● **Brief**: Return each line below holding the string "height".

● **Dataset entries**:
+===+

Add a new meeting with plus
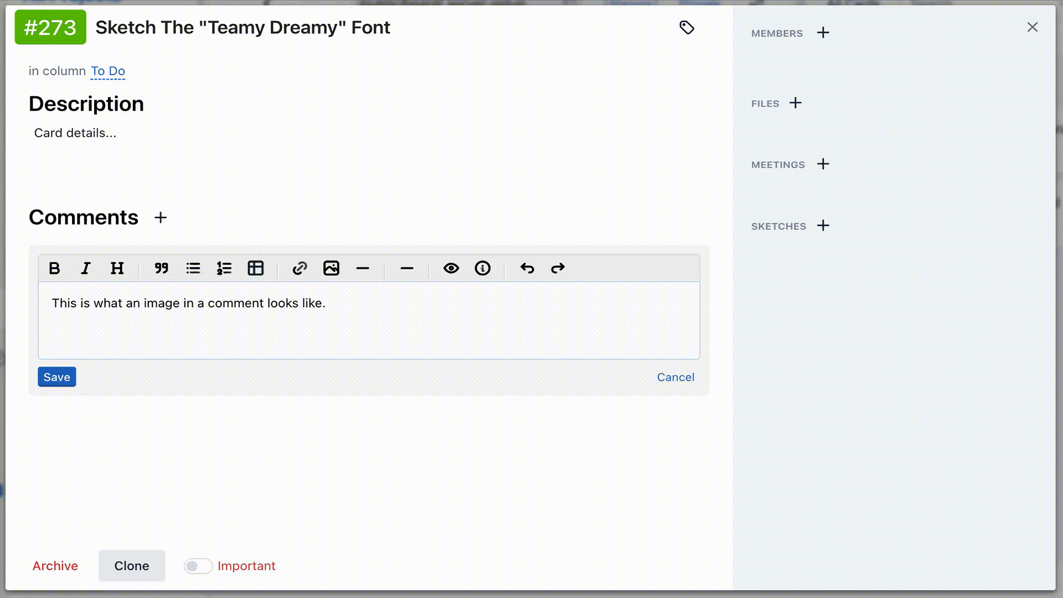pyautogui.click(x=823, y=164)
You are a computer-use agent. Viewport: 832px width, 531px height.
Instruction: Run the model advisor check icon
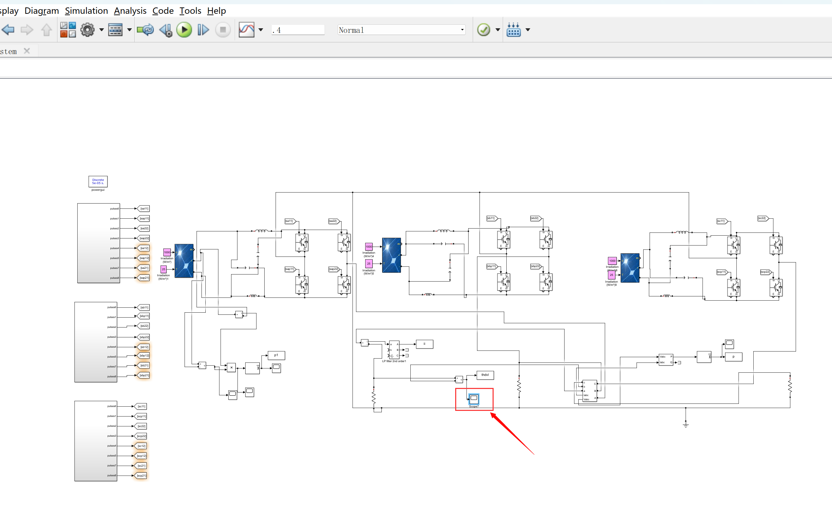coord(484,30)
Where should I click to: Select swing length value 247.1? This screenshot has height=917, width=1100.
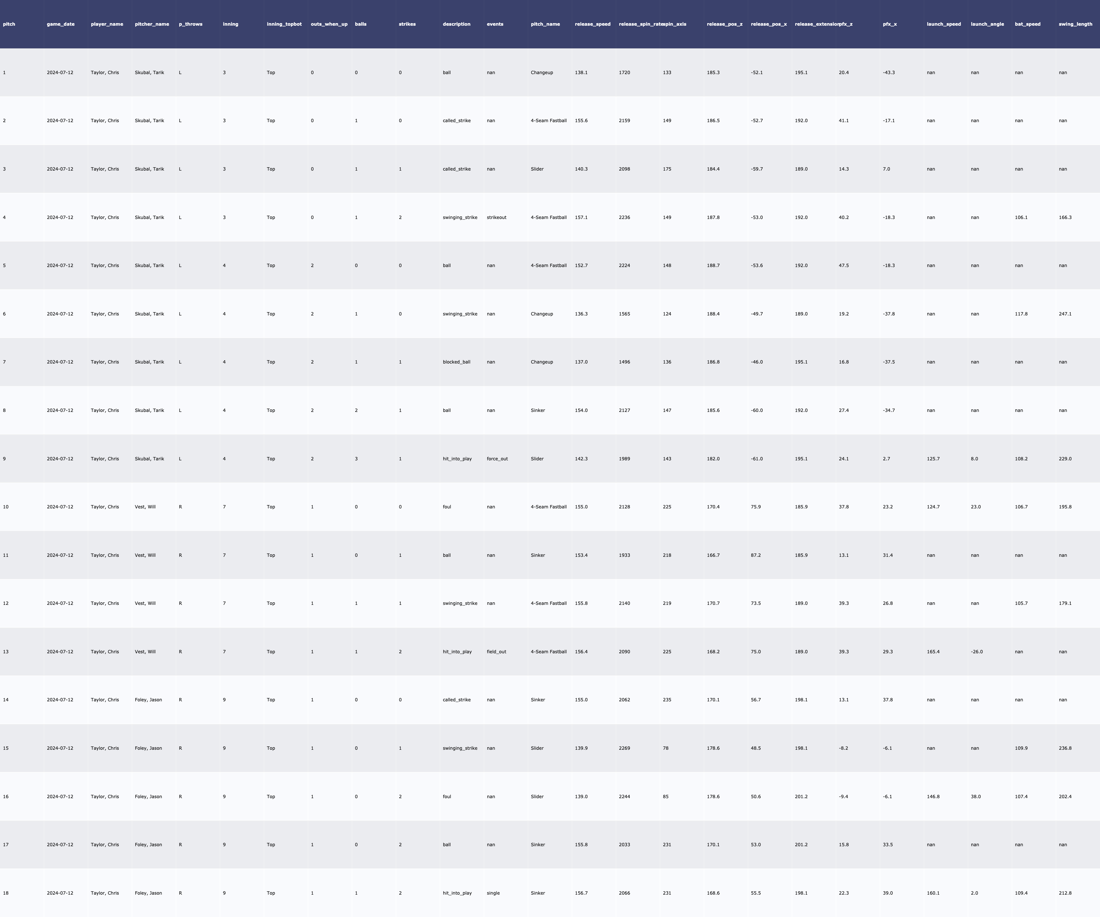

+===+

● **Response to this exercise**:
You are a computer-use agent. Viewport: 832px width, 531px height.
Where should I click to: Select swing length value 247.1? This screenshot has height=917, width=1100.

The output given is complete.